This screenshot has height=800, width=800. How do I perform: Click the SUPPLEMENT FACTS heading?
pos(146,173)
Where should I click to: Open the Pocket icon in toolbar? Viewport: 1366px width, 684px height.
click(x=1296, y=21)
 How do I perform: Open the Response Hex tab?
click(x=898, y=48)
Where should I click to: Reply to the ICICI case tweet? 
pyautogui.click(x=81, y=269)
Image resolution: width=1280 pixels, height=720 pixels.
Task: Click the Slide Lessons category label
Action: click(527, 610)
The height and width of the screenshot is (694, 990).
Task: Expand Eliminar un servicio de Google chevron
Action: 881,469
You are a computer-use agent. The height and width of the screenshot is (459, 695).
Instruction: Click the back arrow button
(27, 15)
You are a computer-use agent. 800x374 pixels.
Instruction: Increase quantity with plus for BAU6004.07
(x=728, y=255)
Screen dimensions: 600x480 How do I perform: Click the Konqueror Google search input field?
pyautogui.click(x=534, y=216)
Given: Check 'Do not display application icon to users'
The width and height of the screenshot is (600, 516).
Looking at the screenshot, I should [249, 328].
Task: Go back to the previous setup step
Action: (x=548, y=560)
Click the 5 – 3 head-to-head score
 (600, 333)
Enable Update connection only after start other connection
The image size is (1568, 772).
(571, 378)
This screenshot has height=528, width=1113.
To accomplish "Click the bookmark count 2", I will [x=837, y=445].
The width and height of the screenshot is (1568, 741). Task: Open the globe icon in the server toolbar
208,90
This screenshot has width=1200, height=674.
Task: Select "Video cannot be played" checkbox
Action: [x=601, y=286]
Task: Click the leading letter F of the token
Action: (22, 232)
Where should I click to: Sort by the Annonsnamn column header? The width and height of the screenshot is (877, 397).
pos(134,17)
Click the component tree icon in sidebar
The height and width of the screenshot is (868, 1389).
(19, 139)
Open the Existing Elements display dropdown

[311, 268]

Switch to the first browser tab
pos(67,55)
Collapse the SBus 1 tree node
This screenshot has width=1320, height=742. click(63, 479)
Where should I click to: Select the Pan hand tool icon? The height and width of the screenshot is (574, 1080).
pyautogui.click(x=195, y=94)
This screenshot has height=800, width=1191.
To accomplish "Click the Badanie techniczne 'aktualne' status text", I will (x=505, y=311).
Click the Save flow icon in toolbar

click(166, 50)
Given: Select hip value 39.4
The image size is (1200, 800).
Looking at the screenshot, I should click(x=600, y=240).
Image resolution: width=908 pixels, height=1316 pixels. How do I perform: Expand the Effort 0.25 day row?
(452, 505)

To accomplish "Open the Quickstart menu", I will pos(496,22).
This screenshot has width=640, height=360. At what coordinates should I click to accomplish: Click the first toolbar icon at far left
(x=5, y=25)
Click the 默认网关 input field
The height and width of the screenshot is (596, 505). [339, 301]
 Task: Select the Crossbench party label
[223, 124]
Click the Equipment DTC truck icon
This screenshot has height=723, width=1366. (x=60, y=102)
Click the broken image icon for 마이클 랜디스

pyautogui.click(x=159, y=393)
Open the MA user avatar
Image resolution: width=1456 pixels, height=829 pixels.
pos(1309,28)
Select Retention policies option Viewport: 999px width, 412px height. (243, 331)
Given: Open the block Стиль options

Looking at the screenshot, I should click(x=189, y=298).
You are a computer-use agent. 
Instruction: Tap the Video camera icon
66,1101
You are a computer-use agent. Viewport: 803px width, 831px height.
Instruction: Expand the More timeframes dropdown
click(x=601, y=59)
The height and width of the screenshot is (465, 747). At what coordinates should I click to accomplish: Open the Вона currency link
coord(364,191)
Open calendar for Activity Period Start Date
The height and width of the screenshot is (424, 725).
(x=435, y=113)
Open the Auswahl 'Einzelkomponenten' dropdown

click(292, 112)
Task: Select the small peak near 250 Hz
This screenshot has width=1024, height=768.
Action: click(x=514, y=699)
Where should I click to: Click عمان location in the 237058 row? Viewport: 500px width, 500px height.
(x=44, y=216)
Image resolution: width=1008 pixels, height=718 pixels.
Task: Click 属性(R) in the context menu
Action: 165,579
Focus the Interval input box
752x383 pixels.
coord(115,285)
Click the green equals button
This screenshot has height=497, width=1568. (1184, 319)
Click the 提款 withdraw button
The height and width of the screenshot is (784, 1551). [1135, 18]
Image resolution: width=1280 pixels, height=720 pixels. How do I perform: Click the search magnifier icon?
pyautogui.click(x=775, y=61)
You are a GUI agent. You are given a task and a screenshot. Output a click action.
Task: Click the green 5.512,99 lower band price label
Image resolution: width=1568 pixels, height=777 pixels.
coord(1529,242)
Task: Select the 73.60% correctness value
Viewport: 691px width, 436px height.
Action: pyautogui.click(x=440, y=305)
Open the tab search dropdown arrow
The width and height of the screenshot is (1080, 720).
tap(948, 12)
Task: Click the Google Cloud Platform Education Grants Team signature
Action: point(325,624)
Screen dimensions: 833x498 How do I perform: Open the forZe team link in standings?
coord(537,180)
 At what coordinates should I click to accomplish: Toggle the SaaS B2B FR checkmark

- - - - -

[Your task]: Looking at the data above, write out exactly the lines that start at the one containing "Instruction: Expand the" and end at the one containing "Task: Click the green"; include both and nothing beyond.

[Response to the task]:
Instruction: Expand the More timeframes dropdown
click(x=601, y=59)
The height and width of the screenshot is (465, 747). At what coordinates should I click to accomplish: Open the Вона currency link
coord(364,191)
Open calendar for Activity Period Start Date
The height and width of the screenshot is (424, 725).
(x=435, y=113)
Open the Auswahl 'Einzelkomponenten' dropdown

click(292, 112)
Task: Select the small peak near 250 Hz
This screenshot has width=1024, height=768.
Action: click(x=514, y=699)
Where should I click to: Click عمان location in the 237058 row? Viewport: 500px width, 500px height.
(x=44, y=216)
Image resolution: width=1008 pixels, height=718 pixels.
Task: Click 属性(R) in the context menu
Action: 165,579
Focus the Interval input box
752x383 pixels.
coord(115,285)
Click the green equals button
This screenshot has height=497, width=1568. (1184, 319)
Click the 提款 withdraw button
The height and width of the screenshot is (784, 1551). [1135, 18]
Image resolution: width=1280 pixels, height=720 pixels. How do I perform: Click the search magnifier icon?
pyautogui.click(x=775, y=61)
You are a GUI agent. You are given a task and a screenshot. Output a click action.
Task: Click the green 5.512,99 lower band price label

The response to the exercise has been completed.